I could see this was going to be a long discussion, and if I wasn’t careful I was going to be stuck there with the legions of the stuffed for the duration.
Desperate times called for desperate measures. Actually, looking at my glass, I reckoned it was more like a desperate triple measure, but I girded my stomach, took a deep breath and tossed it down.

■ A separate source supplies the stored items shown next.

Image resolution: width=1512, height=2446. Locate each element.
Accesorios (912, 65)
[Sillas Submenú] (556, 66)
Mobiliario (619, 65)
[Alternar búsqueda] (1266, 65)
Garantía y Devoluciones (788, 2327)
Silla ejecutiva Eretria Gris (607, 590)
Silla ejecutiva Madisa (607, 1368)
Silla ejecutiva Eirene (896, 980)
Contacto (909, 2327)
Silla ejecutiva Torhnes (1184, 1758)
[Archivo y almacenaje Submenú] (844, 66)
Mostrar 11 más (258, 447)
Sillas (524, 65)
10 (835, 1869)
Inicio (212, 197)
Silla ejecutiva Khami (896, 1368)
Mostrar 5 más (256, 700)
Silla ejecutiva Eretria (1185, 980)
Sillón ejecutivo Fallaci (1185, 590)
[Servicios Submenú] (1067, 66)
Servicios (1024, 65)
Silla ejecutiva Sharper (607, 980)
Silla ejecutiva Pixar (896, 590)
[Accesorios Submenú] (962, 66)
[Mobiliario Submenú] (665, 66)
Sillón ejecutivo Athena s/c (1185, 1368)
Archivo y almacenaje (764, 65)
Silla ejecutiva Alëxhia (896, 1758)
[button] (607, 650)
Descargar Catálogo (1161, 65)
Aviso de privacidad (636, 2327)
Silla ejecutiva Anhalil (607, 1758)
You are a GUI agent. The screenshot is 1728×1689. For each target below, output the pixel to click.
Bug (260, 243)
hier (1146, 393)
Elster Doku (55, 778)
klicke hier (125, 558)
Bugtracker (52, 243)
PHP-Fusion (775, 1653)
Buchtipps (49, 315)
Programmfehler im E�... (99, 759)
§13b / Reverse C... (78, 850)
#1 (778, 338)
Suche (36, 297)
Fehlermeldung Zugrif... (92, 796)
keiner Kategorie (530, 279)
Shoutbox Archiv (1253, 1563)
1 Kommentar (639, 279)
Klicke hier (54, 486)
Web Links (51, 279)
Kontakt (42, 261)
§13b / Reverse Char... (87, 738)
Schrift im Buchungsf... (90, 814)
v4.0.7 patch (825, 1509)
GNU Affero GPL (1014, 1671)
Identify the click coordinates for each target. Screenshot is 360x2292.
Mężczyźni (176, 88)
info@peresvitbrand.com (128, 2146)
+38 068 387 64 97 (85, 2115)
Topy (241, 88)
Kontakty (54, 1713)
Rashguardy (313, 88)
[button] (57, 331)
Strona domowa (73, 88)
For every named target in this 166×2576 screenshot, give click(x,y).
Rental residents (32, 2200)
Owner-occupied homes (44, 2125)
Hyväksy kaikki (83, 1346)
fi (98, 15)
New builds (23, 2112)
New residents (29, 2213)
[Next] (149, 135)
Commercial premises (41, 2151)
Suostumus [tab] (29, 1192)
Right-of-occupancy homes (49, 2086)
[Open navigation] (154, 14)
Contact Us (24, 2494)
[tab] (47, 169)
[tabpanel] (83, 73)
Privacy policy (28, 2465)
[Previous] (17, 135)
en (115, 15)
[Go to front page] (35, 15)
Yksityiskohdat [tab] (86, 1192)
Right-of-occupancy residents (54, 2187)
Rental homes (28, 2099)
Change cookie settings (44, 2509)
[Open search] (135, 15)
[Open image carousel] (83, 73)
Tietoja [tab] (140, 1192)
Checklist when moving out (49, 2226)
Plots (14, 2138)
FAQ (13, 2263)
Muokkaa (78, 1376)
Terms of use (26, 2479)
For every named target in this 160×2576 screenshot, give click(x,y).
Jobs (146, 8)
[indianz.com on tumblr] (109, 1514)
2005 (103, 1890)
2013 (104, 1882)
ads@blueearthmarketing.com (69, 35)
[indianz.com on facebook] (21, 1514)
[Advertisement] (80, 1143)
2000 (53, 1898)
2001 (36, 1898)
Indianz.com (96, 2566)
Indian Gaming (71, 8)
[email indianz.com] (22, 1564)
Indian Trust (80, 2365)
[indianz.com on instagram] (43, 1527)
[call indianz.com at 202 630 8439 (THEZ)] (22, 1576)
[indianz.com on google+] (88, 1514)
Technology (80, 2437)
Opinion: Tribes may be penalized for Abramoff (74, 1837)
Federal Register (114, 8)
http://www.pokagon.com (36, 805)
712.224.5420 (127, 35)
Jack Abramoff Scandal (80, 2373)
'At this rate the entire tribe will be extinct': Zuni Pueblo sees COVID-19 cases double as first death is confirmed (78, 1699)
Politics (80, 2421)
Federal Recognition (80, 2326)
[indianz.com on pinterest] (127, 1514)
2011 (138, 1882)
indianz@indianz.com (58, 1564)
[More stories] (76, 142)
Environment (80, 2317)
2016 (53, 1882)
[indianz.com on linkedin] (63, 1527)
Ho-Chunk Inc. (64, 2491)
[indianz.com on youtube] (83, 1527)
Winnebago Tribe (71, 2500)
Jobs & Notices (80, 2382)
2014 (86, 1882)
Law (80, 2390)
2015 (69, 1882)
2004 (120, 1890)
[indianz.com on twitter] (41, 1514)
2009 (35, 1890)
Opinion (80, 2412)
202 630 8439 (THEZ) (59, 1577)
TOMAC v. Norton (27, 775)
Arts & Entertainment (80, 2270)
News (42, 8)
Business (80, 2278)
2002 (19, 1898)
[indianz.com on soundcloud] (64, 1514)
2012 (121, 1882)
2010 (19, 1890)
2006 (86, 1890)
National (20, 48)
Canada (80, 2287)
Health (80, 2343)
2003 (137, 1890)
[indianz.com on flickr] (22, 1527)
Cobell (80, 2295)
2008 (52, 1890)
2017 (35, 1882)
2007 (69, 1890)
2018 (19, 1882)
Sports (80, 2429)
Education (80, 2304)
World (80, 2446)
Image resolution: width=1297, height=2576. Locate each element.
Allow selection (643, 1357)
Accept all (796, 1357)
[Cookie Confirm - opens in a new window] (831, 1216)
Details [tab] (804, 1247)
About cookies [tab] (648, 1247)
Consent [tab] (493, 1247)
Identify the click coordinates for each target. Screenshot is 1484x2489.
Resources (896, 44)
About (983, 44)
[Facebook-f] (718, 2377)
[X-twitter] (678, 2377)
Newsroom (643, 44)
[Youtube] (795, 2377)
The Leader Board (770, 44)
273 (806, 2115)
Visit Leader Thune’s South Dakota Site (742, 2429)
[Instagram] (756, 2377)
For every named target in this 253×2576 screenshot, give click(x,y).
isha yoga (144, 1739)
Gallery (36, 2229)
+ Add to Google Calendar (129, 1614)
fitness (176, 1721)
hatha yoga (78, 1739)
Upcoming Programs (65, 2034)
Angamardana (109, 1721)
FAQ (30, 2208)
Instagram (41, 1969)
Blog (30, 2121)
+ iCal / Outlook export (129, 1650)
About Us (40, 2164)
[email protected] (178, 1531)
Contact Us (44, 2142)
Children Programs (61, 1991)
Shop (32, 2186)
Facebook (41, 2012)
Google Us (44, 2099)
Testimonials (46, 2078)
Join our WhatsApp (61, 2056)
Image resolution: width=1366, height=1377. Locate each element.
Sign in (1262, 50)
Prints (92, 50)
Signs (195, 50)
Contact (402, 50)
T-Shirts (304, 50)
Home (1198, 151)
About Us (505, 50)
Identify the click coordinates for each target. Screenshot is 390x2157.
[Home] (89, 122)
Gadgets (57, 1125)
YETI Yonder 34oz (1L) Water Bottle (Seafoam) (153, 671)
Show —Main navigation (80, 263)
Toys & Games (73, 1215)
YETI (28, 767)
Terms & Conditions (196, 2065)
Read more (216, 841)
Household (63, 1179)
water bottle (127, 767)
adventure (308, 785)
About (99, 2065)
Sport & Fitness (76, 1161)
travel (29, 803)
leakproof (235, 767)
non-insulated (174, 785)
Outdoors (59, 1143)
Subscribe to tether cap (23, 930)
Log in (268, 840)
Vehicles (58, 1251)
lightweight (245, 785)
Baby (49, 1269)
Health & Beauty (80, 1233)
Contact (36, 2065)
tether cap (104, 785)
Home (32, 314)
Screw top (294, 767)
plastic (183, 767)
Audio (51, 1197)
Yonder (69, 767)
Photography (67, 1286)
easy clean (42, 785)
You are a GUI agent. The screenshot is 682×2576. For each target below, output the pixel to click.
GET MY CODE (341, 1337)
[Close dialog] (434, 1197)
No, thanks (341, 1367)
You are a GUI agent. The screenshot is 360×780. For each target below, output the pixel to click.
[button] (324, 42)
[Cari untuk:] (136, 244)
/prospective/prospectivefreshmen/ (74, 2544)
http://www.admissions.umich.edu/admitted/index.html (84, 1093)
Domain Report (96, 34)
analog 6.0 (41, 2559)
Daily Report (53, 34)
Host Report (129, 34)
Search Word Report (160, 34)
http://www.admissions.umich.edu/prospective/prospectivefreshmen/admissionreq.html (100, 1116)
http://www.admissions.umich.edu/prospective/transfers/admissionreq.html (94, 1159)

I just about managed not to collapse in a choking fit, although there was probably a bit of steam coming out of my ears. “I’ll, er…” I cleared my throat, held up my empty glass and then legged it back to the other room, giving Buster a sympathetic pat on the way.
I was staring at the arrangement of bottles and decanters, wondering what was safe to touch—I’d have killed for a Coke and probably at least mugged someone for a Pepsi—when Cherry came up behind me. “You’re being a bit rude,” she muttered in my ear. “You could at least admire the skill that goes into Gregory’s art.”
“I don’t bloody believe this,” I whispered back. “You go on at me about chumming around with corpses, and your boyfriend has a whole bloody houseful!”
She stared at me. “They’re animals, for goodness sake.” Not for God’s sake, I noticed. Apparently you couldn’t say
that sort of stuff while you were actively hobnobbing with one of his main men on Earth. “Not people.”
“Are you sure the Rev knows that? He called them family.”
“It’s a joke. You’ve heard about those?”
I was momentarily speechless. She was accusing me of not having a sense of humour? “Pot, much?” I managed feebly.
She blanked me. “If that’s some druggie reference—”
“Come off it! Since when have I ever done drugs?”
“Well, I don’t know what you got up to. You dropped out of school—”
“I got hit by a four-by-four!”
“—and then the next thing I know, I’ve got Mum on the phone telling me you’re not even going to bother with an education. It wasn’t easy for her, you know.” She picked up a bottle of something I was fairly sure was sherry, and tugged at the cork.
“Right, because it was such a bloody walk in the park for me. Anyway, Dad was fine about me taking up plumbing.”
Cherry was still struggling with the sherry bottle, frown lines forming on her forehead. “Yes, but that’s different.”
“What?”
She stared at me blankly. “What?”
“What you said—forget it, just give that here.” I took the sherry bottle and opened it with a quick twist of the wrist. “There you go.”
“Thank you.” She poured herself a generous measure, then waved the bottle in my direction. “You?”
“Nah, ’s okay. Actually, any chance of a soft drink?”